- [What the exercise asks]
Would you return every entry below without a single difference?

=== Records for processing ===

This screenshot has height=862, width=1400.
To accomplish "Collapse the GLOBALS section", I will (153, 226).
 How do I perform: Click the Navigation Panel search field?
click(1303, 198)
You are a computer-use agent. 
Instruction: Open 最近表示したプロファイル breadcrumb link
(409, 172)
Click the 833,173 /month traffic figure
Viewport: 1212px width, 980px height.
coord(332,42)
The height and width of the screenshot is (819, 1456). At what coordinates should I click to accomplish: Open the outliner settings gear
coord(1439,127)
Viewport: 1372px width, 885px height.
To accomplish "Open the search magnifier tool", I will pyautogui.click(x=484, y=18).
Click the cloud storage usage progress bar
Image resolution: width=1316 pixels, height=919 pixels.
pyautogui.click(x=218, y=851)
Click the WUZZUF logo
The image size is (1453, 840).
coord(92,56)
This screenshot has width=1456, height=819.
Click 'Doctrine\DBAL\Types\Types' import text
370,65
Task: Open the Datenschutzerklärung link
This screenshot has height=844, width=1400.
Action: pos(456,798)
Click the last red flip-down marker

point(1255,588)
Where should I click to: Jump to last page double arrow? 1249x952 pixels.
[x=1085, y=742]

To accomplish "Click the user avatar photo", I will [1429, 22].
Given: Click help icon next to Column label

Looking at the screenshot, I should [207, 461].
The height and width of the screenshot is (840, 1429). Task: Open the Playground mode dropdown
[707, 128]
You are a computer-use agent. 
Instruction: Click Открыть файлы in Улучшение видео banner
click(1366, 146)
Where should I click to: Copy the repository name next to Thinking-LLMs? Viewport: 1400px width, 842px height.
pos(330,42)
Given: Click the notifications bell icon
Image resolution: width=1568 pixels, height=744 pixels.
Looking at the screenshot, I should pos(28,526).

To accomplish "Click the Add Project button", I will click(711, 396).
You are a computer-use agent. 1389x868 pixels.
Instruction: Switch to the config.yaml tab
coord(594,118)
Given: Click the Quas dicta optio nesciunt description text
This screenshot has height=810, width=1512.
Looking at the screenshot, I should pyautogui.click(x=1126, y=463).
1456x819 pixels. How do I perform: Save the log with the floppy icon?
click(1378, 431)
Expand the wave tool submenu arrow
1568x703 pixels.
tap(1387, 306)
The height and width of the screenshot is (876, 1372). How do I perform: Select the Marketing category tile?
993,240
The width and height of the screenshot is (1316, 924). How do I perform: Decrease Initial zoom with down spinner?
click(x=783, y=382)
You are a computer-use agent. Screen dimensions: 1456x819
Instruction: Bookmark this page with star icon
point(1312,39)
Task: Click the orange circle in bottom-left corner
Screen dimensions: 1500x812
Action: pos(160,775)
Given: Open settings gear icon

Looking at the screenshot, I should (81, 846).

===

- [Answer area]
This screenshot has height=862, width=1400.
To accomplish "Collapse the GLOBALS section", I will (153, 226).
 How do I perform: Click the Navigation Panel search field?
click(1303, 198)
You are a computer-use agent. 
Instruction: Open 最近表示したプロファイル breadcrumb link
(409, 172)
Click the 833,173 /month traffic figure
Viewport: 1212px width, 980px height.
coord(332,42)
The height and width of the screenshot is (819, 1456). At what coordinates should I click to accomplish: Open the outliner settings gear
coord(1439,127)
Viewport: 1372px width, 885px height.
To accomplish "Open the search magnifier tool", I will pyautogui.click(x=484, y=18).
Click the cloud storage usage progress bar
Image resolution: width=1316 pixels, height=919 pixels.
pyautogui.click(x=218, y=851)
Click the WUZZUF logo
The image size is (1453, 840).
coord(92,56)
This screenshot has width=1456, height=819.
Click 'Doctrine\DBAL\Types\Types' import text
370,65
Task: Open the Datenschutzerklärung link
This screenshot has height=844, width=1400.
Action: pos(456,798)
Click the last red flip-down marker

point(1255,588)
Where should I click to: Jump to last page double arrow? 1249x952 pixels.
[x=1085, y=742]

To accomplish "Click the user avatar photo", I will [1429, 22].
Given: Click help icon next to Column label

Looking at the screenshot, I should [207, 461].
The height and width of the screenshot is (840, 1429). Task: Open the Playground mode dropdown
[707, 128]
You are a computer-use agent. 
Instruction: Click Открыть файлы in Улучшение видео banner
click(1366, 146)
Where should I click to: Copy the repository name next to Thinking-LLMs? Viewport: 1400px width, 842px height.
pos(330,42)
Given: Click the notifications bell icon
Image resolution: width=1568 pixels, height=744 pixels.
Looking at the screenshot, I should pos(28,526).

To accomplish "Click the Add Project button", I will click(711, 396).
You are a computer-use agent. 1389x868 pixels.
Instruction: Switch to the config.yaml tab
coord(594,118)
Given: Click the Quas dicta optio nesciunt description text
This screenshot has height=810, width=1512.
Looking at the screenshot, I should pyautogui.click(x=1126, y=463).
1456x819 pixels. How do I perform: Save the log with the floppy icon?
click(1378, 431)
Expand the wave tool submenu arrow
1568x703 pixels.
tap(1387, 306)
The height and width of the screenshot is (876, 1372). How do I perform: Select the Marketing category tile?
993,240
The width and height of the screenshot is (1316, 924). How do I perform: Decrease Initial zoom with down spinner?
click(x=783, y=382)
You are a computer-use agent. Screen dimensions: 1456x819
Instruction: Bookmark this page with star icon
point(1312,39)
Task: Click the orange circle in bottom-left corner
Screen dimensions: 1500x812
Action: pos(160,775)
Given: Open settings gear icon

Looking at the screenshot, I should (81, 846).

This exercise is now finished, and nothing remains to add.